(Beginning of DATASET EXCERPTS)

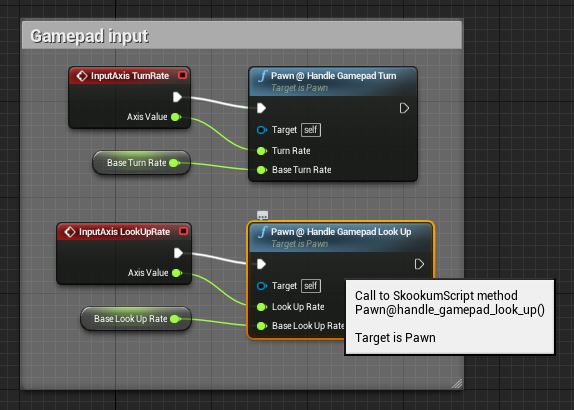574x410 pixels.
Task: Click Axis Value pin on InputAxis TurnRate
Action: pos(176,117)
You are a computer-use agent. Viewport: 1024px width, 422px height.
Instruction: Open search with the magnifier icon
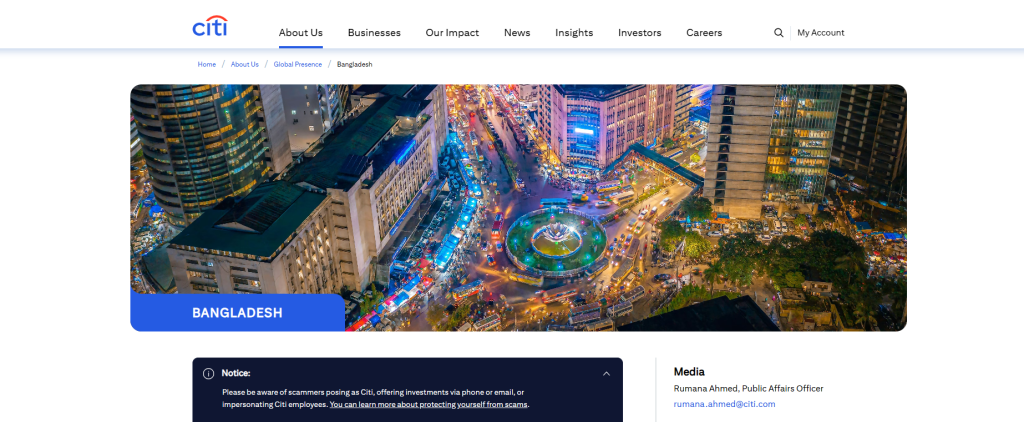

(End of DATASET EXCERPTS)

WHAT NEEDS TO BE DONE: Would you please copy, exactly and only, the lines from the one with "You are a computer-use" through the end of the entries above, skipping every picture?

FINISHED EXERCISE:
You are a computer-use agent. Viewport: 1024px width, 422px height.
Instruction: Open search with the magnifier icon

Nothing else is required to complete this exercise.